Nature, of course, is always the final arbiter of any scientific dispute. Data decides, one way or another. That's the beauty and power at the core of science. The challenge, though, is to know when to let go of an idea. How long should one wait until an idea, seductive as it may be, is deemed unrealistic? This is where the debate gets interesting. Data to support more "out there" ideas such as the multiverse or extra symmetries of nature needed for unification models has refused to show up for decades, despite extensive searches with different instruments and techniques. On the other hand, we only find if we look. So, should we keep on defending these ideas? Who decides? Is it a community decision or should each person pursue their own way of thinking?

In 2019, I participated in an interesting live debate at the World Science Festival with physicists Michael Dine and Andrew Strominger and hosted by physicist Brian Greene. The theme was string theory, our best candidate for a final theory of how particles of matter interact. When I completed my PhD in 1986, string theory was the way. The only way. But, by 2019, things had changed, and quite dramatically, due to the lack of supporting data. To my surprise, both Mike and Andy were quite open to the fact that that certainty of the past was no more. String theory has taught physicists many things and that was perhaps its use. The Platonic outlook was in peril.

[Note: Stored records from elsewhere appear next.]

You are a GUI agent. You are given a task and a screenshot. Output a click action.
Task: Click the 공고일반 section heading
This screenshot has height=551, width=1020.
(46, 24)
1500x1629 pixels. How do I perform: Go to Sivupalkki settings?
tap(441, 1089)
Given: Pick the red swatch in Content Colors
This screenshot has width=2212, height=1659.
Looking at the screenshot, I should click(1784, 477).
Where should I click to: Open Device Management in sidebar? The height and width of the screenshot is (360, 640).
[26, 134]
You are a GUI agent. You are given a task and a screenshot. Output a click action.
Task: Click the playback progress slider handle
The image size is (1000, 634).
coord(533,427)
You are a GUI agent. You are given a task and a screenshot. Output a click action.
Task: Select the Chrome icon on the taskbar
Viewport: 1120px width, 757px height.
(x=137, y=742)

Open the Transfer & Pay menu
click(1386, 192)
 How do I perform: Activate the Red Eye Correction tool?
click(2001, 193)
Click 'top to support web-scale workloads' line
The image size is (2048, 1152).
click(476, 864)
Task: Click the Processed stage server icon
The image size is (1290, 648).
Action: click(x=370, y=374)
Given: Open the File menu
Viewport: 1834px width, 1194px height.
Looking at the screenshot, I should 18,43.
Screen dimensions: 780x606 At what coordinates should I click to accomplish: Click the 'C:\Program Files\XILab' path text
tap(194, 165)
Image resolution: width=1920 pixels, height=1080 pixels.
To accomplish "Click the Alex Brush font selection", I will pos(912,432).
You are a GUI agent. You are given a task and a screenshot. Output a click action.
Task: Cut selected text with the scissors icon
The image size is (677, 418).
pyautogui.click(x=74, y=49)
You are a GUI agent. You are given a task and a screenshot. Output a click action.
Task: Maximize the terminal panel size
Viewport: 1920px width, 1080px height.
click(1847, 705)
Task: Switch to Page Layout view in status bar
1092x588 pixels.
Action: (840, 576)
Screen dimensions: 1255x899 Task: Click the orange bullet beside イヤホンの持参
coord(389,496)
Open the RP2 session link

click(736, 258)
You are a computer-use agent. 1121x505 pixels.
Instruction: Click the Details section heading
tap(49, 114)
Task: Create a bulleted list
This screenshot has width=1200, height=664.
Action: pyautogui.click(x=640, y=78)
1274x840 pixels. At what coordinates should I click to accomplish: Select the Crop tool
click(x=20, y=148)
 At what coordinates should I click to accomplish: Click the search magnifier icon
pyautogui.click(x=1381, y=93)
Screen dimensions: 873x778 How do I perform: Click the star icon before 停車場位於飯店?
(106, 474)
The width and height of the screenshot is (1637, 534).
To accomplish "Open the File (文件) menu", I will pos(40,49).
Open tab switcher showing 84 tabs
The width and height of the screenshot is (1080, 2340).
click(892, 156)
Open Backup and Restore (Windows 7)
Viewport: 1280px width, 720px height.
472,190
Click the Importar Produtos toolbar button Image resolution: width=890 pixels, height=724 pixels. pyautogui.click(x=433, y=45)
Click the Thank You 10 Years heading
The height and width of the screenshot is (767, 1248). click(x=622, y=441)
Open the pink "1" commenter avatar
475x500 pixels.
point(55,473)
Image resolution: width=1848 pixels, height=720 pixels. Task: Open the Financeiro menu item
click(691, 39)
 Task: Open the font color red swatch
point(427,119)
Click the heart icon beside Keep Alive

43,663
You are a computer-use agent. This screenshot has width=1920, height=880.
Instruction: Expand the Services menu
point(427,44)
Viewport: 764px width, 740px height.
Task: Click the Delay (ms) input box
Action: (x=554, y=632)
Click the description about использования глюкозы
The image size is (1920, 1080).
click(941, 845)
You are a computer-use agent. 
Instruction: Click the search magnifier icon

The dispute remains alive, although with each experiment that fails to show supporting evidence for string theory the dream grows harder to justify. Will it be a generational thing, as celebrated physicist Max Planck once quipped, "Ideas don't die, physicists do"? (I paraphrase.) I hope not. But it is a conversation that should be held more in the open, as was the case with the World Science Festival. Dreams die hard. But they may die a little easier when we accept the fact that our grasp of reality is limited, and doesn't always fit our expectations of what should or shouldn't be real.